Carisa pun membenci dirinya sendiri. Dia bertekad belajar keras agar suatu hari bisa meninggalkan tempat itu, menjauh dari lingkungan yang kumuh dan keluarga yang kacau.
Itulah masa di mana pertemuan mereka berkurang drastis.
Sementara itu, orangtua Zayn memulai bisnis kecil dan perlahan jadi makmur. Zayn pun semakin rapi, penampilannya membaik, dan prestasi sekolahnya biasa saja. Tapi dia punya kelebihan lain, dia suka berkelahi.
Di kota kecil seperti itu, anak laki-laki yang nakal dan berani biasanya jadi idola para gadis remaja, bukan anak-anak rajin belajar.
Banyak gadis tertarik padanya. Zayn bahkan mulai berpacaran saat SMP, meski sebenarnya bukan karena cinta, hanya karena sedang ingin pamer dan menegaskan pada Carisa bahwa kesepakatan masa kecil mereka hanyalah lelucon belaka.
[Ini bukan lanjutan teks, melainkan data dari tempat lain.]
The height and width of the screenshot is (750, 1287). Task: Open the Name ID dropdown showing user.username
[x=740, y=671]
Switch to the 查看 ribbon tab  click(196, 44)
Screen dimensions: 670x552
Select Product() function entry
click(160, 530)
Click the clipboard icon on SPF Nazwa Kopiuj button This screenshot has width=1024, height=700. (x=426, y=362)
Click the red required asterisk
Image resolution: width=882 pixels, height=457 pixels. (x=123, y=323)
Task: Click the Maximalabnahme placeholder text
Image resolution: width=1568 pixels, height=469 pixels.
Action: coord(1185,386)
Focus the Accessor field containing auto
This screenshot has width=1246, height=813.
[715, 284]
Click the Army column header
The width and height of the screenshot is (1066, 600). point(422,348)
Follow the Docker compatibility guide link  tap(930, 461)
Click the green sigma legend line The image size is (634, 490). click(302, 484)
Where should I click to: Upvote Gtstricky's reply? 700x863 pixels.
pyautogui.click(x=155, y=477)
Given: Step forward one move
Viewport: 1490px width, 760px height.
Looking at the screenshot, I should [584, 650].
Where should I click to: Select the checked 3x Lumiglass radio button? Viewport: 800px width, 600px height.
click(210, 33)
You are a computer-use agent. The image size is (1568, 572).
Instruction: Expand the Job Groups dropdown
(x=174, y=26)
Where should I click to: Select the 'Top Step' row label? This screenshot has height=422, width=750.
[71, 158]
Carisa, yang memang lebih dewasa, tidak terlalu terkejut saat mendengar kabar Zayn punya pacar. Dia hanya diam. Dalam hatinya, Carisa tahu Zayn melakukan itu untuk menutupi perasaannya sendiri. Cepat atau lambat, dia akan kembali padaku, pikir Carisa diam-diam.
Hingga akhirnya mereka bersinggungan lagi ketika Zayn duduk di kelas dua SMP. Saat itu, ia pulang sekolah bersama pacarnya, dan mendapati Carisa dikerumuni banyak gadis lain di halaman sekolah.
Zayn sudah pernah dengar bahwa Carisa sering diintimidasi di sekolah. Banyak gadis iri padanya karena kecantikan dan kepintarannya, apalagi dengan latar belakang keluarga Carisa yang dianggap aib.
Dan, di masa kuliah-lah, Carisa bertemu dengan Ethan.